─── Dataset excerpts ───

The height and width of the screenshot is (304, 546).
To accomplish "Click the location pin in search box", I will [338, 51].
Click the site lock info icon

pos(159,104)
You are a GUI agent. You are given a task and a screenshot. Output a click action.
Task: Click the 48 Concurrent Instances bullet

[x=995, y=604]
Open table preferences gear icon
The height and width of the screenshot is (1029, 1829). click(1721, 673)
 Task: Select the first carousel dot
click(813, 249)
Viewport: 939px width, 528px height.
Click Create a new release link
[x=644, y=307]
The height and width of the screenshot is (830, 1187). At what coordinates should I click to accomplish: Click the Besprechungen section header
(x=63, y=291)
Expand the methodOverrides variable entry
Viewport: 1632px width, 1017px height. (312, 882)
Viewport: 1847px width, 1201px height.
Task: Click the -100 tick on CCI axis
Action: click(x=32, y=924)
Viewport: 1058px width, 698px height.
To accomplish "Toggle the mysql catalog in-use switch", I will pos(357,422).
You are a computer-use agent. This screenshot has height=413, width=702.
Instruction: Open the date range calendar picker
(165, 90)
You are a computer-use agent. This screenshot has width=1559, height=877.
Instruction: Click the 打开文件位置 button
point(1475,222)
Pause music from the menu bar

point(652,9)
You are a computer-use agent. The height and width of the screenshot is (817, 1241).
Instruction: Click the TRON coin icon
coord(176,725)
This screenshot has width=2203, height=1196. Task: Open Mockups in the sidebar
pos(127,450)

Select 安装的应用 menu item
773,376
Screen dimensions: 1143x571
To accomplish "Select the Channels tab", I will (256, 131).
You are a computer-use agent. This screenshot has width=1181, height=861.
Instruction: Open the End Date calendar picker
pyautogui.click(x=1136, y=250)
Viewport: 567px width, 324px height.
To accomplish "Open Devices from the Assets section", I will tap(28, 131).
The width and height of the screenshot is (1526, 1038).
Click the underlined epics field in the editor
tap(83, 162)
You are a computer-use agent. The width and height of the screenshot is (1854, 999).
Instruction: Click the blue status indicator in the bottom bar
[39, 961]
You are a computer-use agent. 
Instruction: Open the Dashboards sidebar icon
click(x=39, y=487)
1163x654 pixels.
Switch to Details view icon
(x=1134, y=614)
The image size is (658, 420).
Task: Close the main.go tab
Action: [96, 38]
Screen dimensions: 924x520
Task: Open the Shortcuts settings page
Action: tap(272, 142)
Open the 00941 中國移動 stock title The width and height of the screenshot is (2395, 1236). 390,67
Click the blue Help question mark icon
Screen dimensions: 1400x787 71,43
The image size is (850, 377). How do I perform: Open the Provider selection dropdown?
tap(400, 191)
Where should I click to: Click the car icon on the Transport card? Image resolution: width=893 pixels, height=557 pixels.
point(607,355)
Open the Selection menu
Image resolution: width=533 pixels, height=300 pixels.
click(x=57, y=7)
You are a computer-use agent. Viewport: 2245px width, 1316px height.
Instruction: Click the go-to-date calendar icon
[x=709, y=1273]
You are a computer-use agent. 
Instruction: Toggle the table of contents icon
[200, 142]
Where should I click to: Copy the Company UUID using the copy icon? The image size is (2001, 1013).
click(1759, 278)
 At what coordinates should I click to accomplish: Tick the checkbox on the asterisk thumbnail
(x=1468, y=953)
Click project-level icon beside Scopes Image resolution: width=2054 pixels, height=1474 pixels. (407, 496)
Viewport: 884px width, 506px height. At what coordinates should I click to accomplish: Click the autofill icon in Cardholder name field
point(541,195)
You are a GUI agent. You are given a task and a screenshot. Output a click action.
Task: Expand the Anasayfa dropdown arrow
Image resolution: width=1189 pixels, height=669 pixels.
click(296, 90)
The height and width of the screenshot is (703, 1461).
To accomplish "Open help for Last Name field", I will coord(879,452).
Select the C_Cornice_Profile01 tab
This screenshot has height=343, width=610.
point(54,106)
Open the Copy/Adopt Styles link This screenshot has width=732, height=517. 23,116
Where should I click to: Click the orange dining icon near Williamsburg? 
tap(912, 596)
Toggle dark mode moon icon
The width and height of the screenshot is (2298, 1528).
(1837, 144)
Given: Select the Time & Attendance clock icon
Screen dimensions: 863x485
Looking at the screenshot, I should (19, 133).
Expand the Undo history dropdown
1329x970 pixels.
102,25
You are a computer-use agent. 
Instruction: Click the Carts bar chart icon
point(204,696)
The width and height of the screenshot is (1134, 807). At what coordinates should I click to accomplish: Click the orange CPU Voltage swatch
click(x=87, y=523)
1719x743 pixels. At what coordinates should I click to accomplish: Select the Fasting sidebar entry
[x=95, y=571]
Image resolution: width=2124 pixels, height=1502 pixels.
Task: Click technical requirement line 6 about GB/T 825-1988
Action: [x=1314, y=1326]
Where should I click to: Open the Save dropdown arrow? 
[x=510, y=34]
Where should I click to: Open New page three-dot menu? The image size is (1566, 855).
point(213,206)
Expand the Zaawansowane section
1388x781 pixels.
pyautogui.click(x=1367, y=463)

───

The problem » Looking at the entries above, work out how many lines contain "agent", then reply with that number and no other words.

Result of this exercise » 11